### SUPPLIED MATERIAL
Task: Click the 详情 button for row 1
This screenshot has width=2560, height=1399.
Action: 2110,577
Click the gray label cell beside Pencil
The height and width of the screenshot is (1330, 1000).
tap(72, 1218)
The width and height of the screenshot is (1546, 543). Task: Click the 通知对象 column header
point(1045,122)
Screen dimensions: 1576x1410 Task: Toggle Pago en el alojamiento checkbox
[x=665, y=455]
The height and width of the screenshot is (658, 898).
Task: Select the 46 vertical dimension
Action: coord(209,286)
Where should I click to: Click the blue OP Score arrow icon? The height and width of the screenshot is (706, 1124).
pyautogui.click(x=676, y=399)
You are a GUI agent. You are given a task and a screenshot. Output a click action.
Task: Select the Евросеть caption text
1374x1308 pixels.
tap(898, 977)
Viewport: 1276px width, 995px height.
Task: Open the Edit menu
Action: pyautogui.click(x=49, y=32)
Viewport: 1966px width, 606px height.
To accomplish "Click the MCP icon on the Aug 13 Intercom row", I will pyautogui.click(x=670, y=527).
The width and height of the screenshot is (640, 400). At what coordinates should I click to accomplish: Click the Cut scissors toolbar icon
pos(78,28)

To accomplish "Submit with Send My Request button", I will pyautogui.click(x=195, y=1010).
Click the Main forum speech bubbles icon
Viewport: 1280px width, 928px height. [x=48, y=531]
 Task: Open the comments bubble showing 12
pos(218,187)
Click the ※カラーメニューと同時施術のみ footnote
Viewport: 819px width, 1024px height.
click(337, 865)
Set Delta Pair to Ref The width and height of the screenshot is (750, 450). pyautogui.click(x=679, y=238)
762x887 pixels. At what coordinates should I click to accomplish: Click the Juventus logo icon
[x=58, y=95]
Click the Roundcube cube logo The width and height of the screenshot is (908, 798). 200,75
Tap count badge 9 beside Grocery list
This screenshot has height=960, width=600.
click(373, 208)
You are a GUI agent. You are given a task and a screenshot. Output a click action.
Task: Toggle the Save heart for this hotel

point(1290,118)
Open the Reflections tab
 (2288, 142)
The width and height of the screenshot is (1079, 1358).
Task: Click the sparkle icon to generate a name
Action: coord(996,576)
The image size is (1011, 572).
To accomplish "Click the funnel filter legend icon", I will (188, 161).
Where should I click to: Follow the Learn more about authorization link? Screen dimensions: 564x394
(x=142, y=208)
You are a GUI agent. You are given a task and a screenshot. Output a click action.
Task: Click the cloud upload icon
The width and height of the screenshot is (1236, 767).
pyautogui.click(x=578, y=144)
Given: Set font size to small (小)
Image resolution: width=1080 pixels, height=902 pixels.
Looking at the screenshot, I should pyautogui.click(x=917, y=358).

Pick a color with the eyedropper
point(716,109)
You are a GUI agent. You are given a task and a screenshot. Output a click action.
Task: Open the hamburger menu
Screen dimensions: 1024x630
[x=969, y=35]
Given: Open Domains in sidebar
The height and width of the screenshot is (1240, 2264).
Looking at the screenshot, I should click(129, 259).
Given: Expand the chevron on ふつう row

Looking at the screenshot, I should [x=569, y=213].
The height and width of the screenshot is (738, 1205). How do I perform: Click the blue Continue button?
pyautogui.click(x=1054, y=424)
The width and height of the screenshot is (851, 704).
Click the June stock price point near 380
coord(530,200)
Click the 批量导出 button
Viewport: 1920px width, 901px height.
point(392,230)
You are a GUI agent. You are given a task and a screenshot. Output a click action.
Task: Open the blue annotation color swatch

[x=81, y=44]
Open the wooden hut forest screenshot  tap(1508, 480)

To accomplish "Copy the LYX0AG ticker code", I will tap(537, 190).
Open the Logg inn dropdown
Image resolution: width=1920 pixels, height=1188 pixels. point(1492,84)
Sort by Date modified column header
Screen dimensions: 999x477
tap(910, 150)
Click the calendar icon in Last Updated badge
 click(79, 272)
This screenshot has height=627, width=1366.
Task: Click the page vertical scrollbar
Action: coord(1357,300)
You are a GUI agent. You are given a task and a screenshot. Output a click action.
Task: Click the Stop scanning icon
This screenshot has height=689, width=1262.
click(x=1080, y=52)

### EXERCISE TASK
Could you reproduce all of the records above, word for word and line for line, without changing anything?

### THE ANSWER
Task: Click the 详情 button for row 1
This screenshot has width=2560, height=1399.
Action: 2110,577
Click the gray label cell beside Pencil
The height and width of the screenshot is (1330, 1000).
tap(72, 1218)
The width and height of the screenshot is (1546, 543). Task: Click the 通知对象 column header
point(1045,122)
Screen dimensions: 1576x1410 Task: Toggle Pago en el alojamiento checkbox
[x=665, y=455]
The height and width of the screenshot is (658, 898).
Task: Select the 46 vertical dimension
Action: coord(209,286)
Where should I click to: Click the blue OP Score arrow icon? The height and width of the screenshot is (706, 1124).
pyautogui.click(x=676, y=399)
You are a GUI agent. You are given a task and a screenshot. Output a click action.
Task: Select the Евросеть caption text
1374x1308 pixels.
tap(898, 977)
Viewport: 1276px width, 995px height.
Task: Open the Edit menu
Action: pyautogui.click(x=49, y=32)
Viewport: 1966px width, 606px height.
To accomplish "Click the MCP icon on the Aug 13 Intercom row", I will pyautogui.click(x=670, y=527).
The width and height of the screenshot is (640, 400). At what coordinates should I click to accomplish: Click the Cut scissors toolbar icon
pos(78,28)

To accomplish "Submit with Send My Request button", I will pyautogui.click(x=195, y=1010).
Click the Main forum speech bubbles icon
Viewport: 1280px width, 928px height. [x=48, y=531]
 Task: Open the comments bubble showing 12
pos(218,187)
Click the ※カラーメニューと同時施術のみ footnote
Viewport: 819px width, 1024px height.
click(337, 865)
Set Delta Pair to Ref The width and height of the screenshot is (750, 450). pyautogui.click(x=679, y=238)
762x887 pixels. At what coordinates should I click to accomplish: Click the Juventus logo icon
[x=58, y=95]
Click the Roundcube cube logo The width and height of the screenshot is (908, 798). 200,75
Tap count badge 9 beside Grocery list
This screenshot has height=960, width=600.
click(373, 208)
You are a GUI agent. You are given a task and a screenshot. Output a click action.
Task: Toggle the Save heart for this hotel

point(1290,118)
Open the Reflections tab
 (2288, 142)
The width and height of the screenshot is (1079, 1358).
Task: Click the sparkle icon to generate a name
Action: coord(996,576)
The image size is (1011, 572).
To accomplish "Click the funnel filter legend icon", I will (188, 161).
Where should I click to: Follow the Learn more about authorization link? Screen dimensions: 564x394
(x=142, y=208)
You are a GUI agent. You are given a task and a screenshot. Output a click action.
Task: Click the cloud upload icon
The width and height of the screenshot is (1236, 767).
pyautogui.click(x=578, y=144)
Given: Set font size to small (小)
Image resolution: width=1080 pixels, height=902 pixels.
Looking at the screenshot, I should pyautogui.click(x=917, y=358).

Pick a color with the eyedropper
point(716,109)
You are a GUI agent. You are given a task and a screenshot. Output a click action.
Task: Open the hamburger menu
Screen dimensions: 1024x630
[x=969, y=35]
Given: Open Domains in sidebar
The height and width of the screenshot is (1240, 2264).
Looking at the screenshot, I should click(129, 259).
Given: Expand the chevron on ふつう row

Looking at the screenshot, I should [x=569, y=213].
The height and width of the screenshot is (738, 1205). How do I perform: Click the blue Continue button?
pyautogui.click(x=1054, y=424)
The width and height of the screenshot is (851, 704).
Click the June stock price point near 380
coord(530,200)
Click the 批量导出 button
Viewport: 1920px width, 901px height.
point(392,230)
You are a GUI agent. You are given a task and a screenshot. Output a click action.
Task: Open the blue annotation color swatch

[x=81, y=44]
Open the wooden hut forest screenshot  tap(1508, 480)

To accomplish "Copy the LYX0AG ticker code", I will tap(537, 190).
Open the Logg inn dropdown
Image resolution: width=1920 pixels, height=1188 pixels. point(1492,84)
Sort by Date modified column header
Screen dimensions: 999x477
tap(910, 150)
Click the calendar icon in Last Updated badge
 click(79, 272)
This screenshot has height=627, width=1366.
Task: Click the page vertical scrollbar
Action: coord(1357,300)
You are a GUI agent. You are given a task and a screenshot. Output a click action.
Task: Click the Stop scanning icon
This screenshot has height=689, width=1262.
click(x=1080, y=52)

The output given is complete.